In order to tailor clinical therapies for patients with Thal, there needs to be a comprehensive understanding of the etiology of bone disease. Our results indicate that deficits in both bone mass and geometry are significant even in relatively young patients. Therapies to stimulate bone anabolism such as physical activity, growth hormone and/or nutritional interventions may be warranted in the younger thalassemia patient. For older patients with significant endocrinopathies, the primary defect may be an increase in bone resorption; for these individuals treatment with anti-catabolic agents such as bisphosphonates may be appropriate.

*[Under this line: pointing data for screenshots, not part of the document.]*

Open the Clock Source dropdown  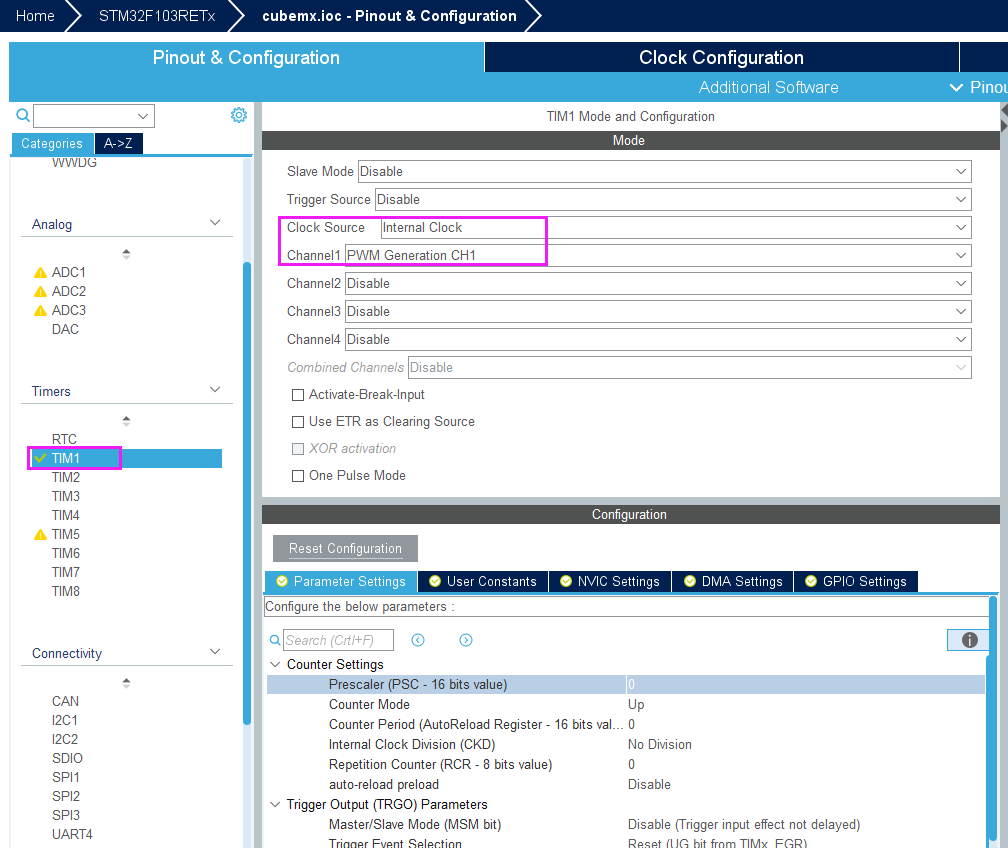click(675, 228)
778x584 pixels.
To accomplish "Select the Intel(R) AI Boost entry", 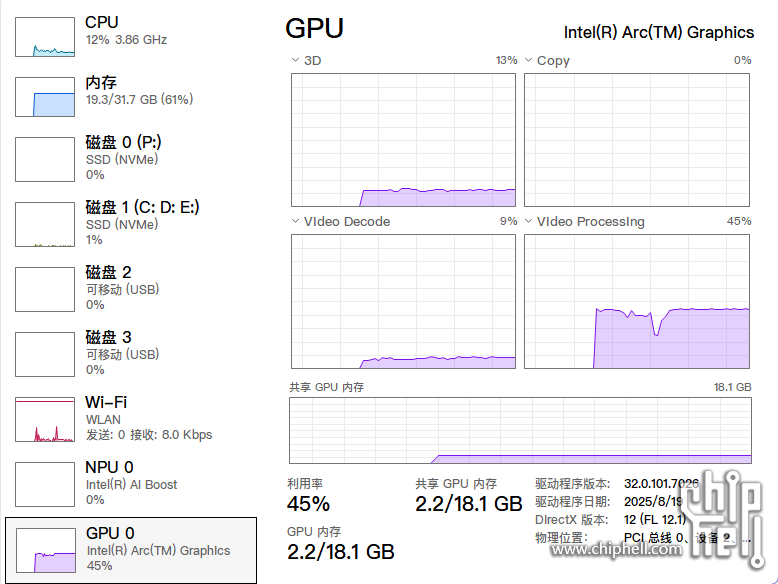I will coord(131,484).
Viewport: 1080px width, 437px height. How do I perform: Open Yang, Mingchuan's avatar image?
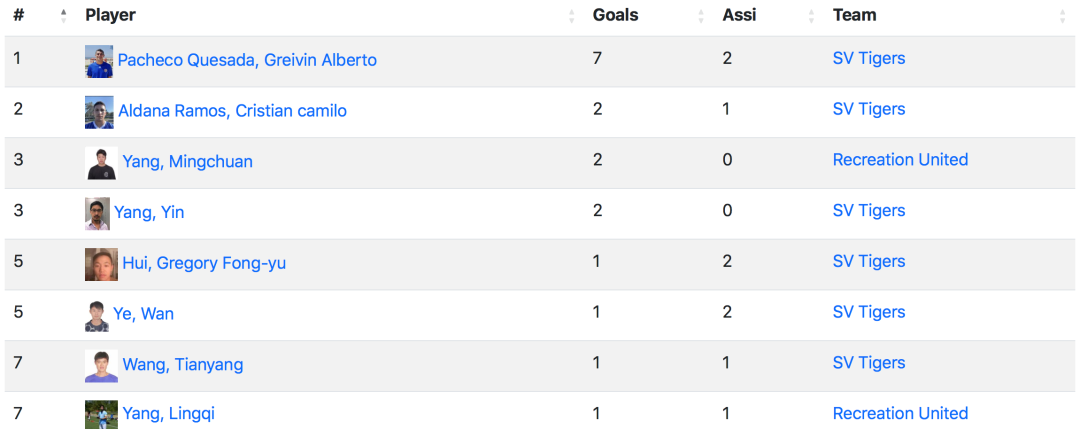pos(101,163)
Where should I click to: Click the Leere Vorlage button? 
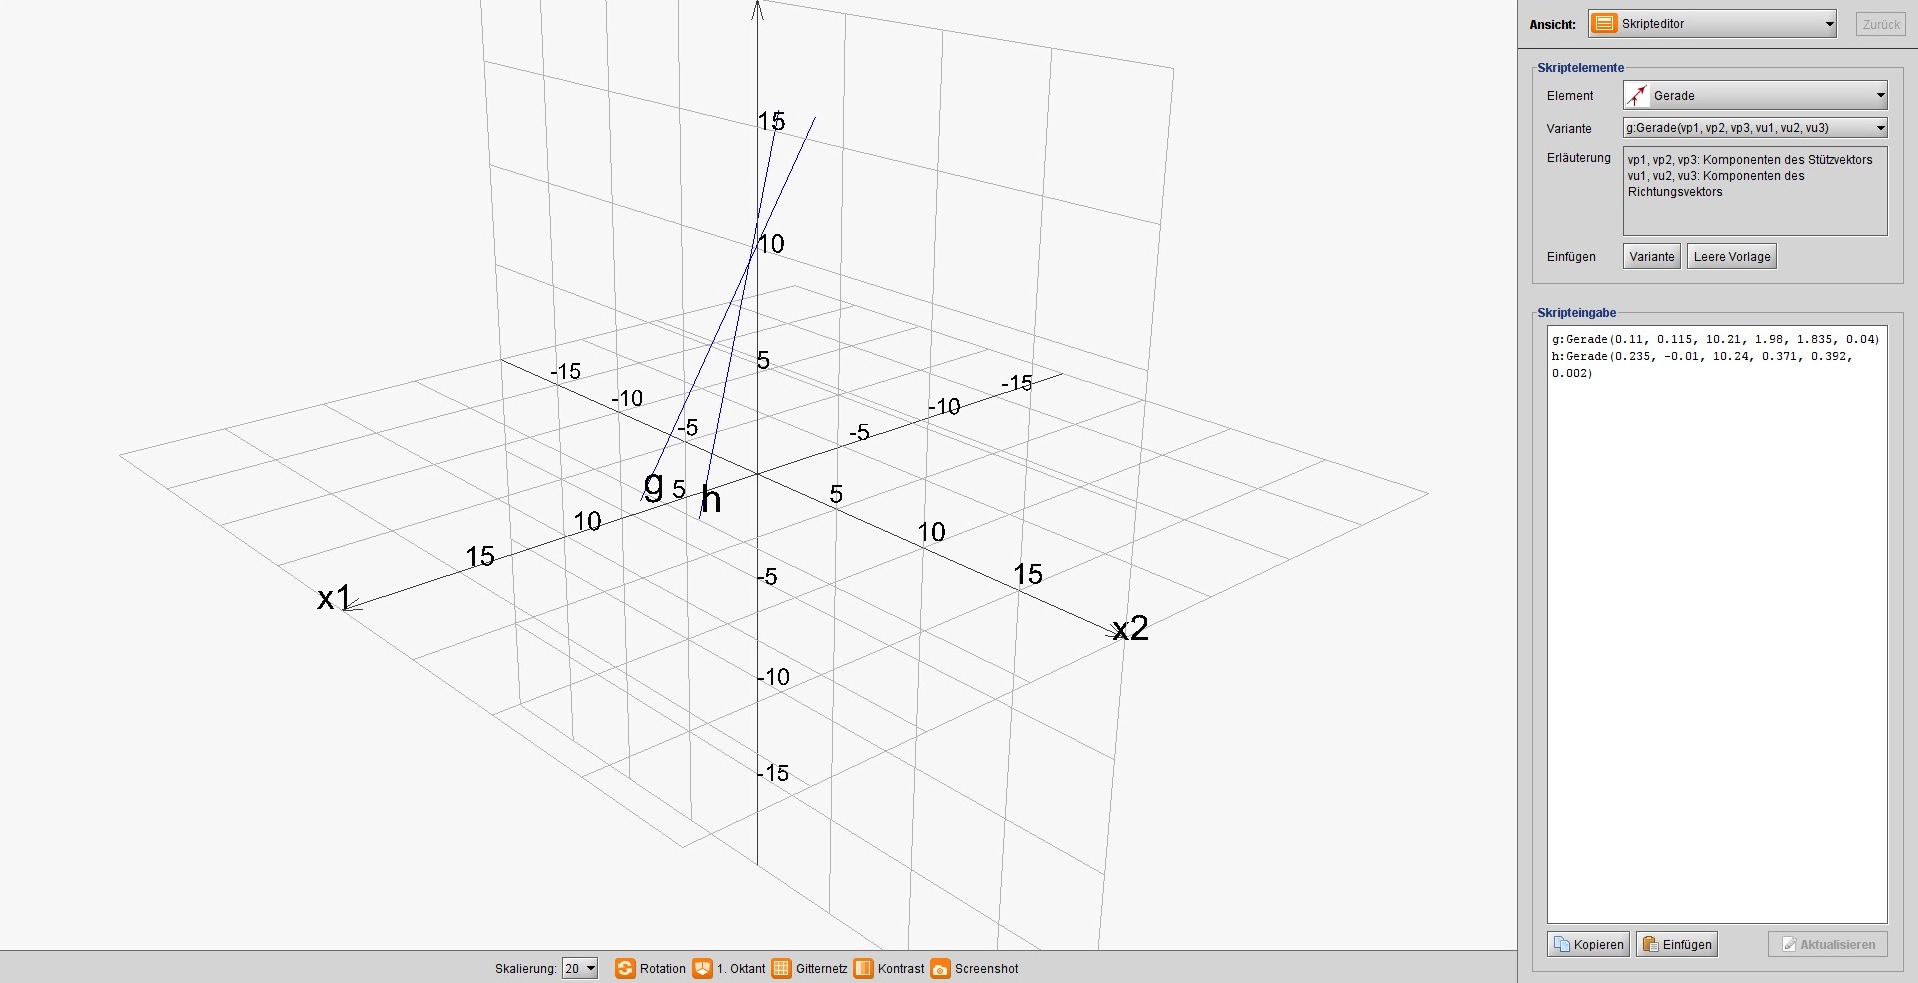tap(1731, 257)
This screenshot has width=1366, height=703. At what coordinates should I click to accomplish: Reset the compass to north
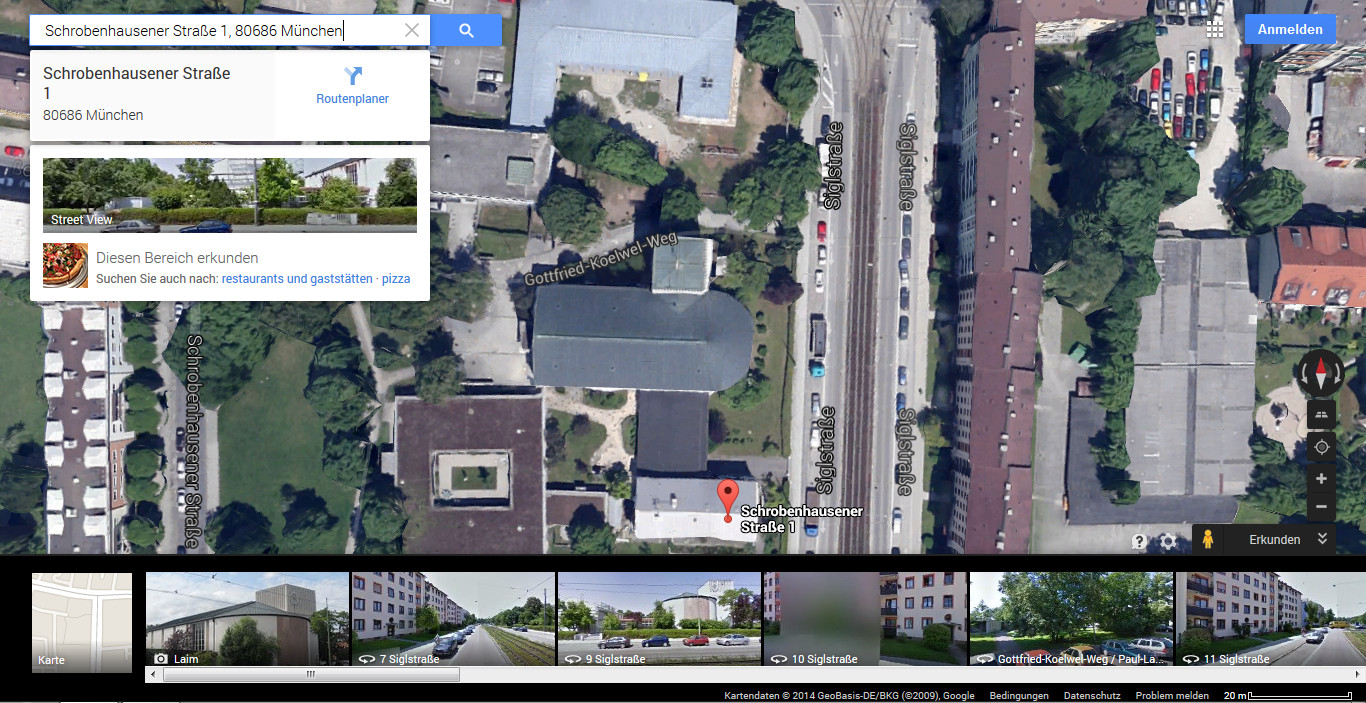(1320, 374)
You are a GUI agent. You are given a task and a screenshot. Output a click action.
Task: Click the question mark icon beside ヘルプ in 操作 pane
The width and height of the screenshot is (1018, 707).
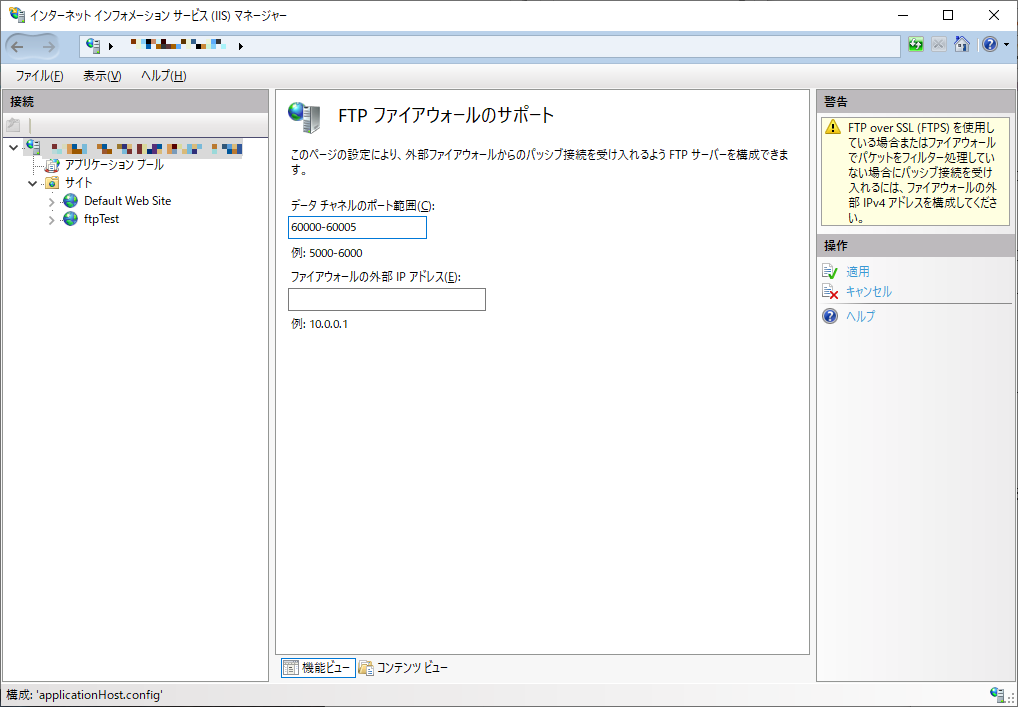click(828, 316)
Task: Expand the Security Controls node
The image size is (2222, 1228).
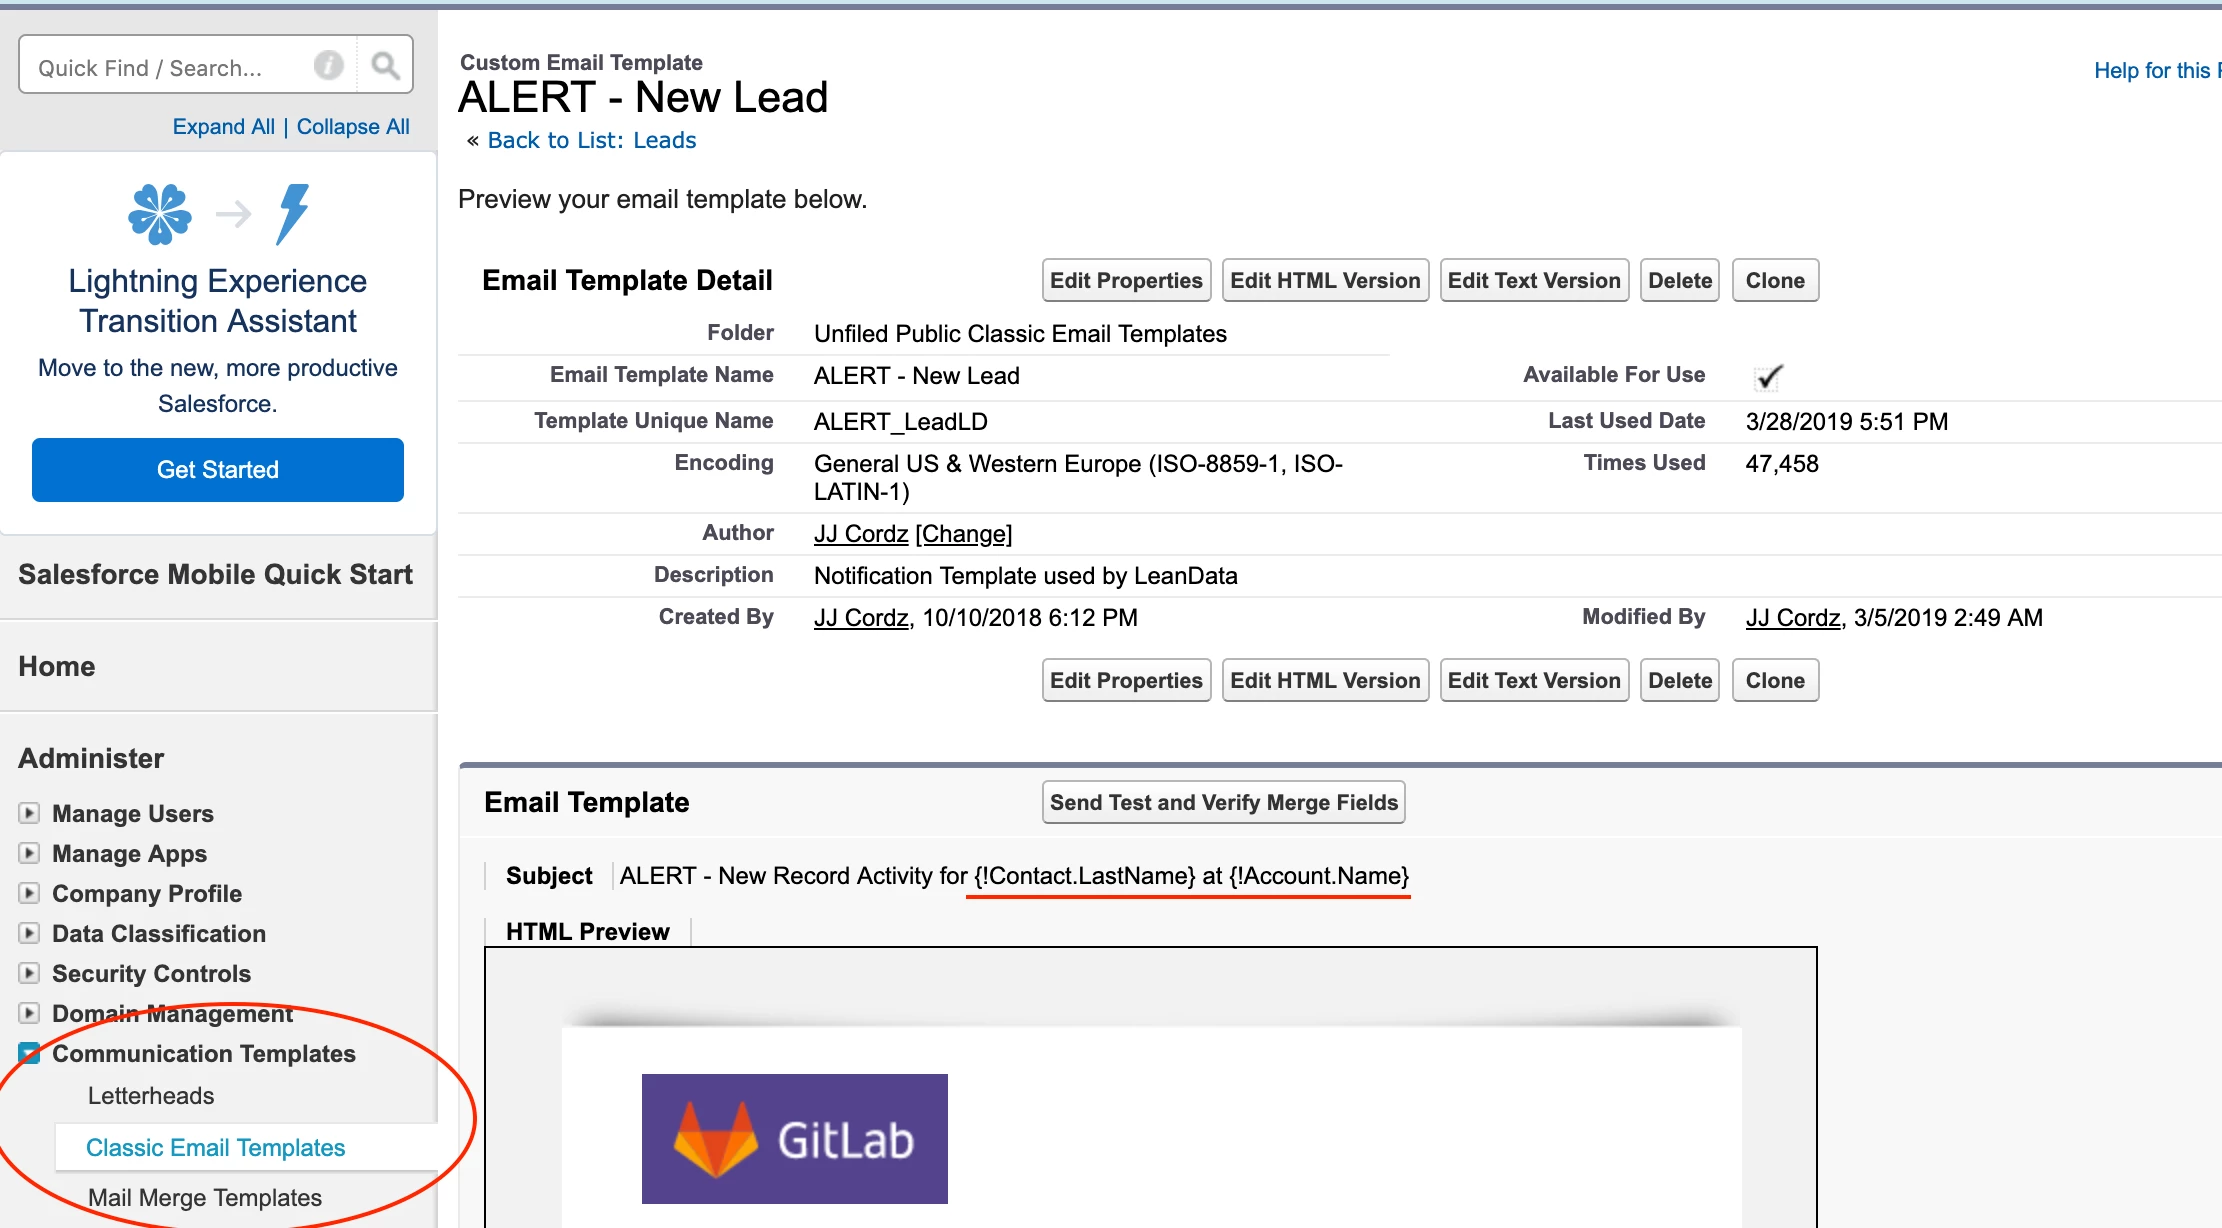Action: [x=29, y=973]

We recognize some limitations of this study. The cohort was relatively small which precluded analysis of multiple clinical variables which could have contributed to skeletal status. The subjects were limited to patients previously identified to have low bone mass by DXA (BMD Z-score <−1.0). For this reason, we could not examine pQCT parameters of less severely affected subjects with this disorder. The decision to include only Thal subjects with low BMD Z-scores excluded only 5 of 62 (8%) screened. Additionally, the Thal group assessed at Oakland represented approximately half of the transfused patients who regularly attend the thalassemia clinic at the Children's Hospital & Research Center, Oakland. The total number of patients with all types of thalassemia syndromes in North America is estimated to be less than 2,000 and roughly half are transfusion dependent [38
]. Therefore, we believe the observations from these 25 subjects may be generalizable to other transfusion dependent patients in the U.S. The strengths of this study are a complete characterization of the skeletal manifestations of Thal using DXA, pQCT and markers of bone turnover in both children and young adults. Bone parameters were compared to large healthy contemporary U.S. cohort to derive both DXA and pQCT Z-scores. Ultimately, we have found evidence of skeletal deficits that cannot be dismissed as an artifact of small bone size or delayed maturity alone.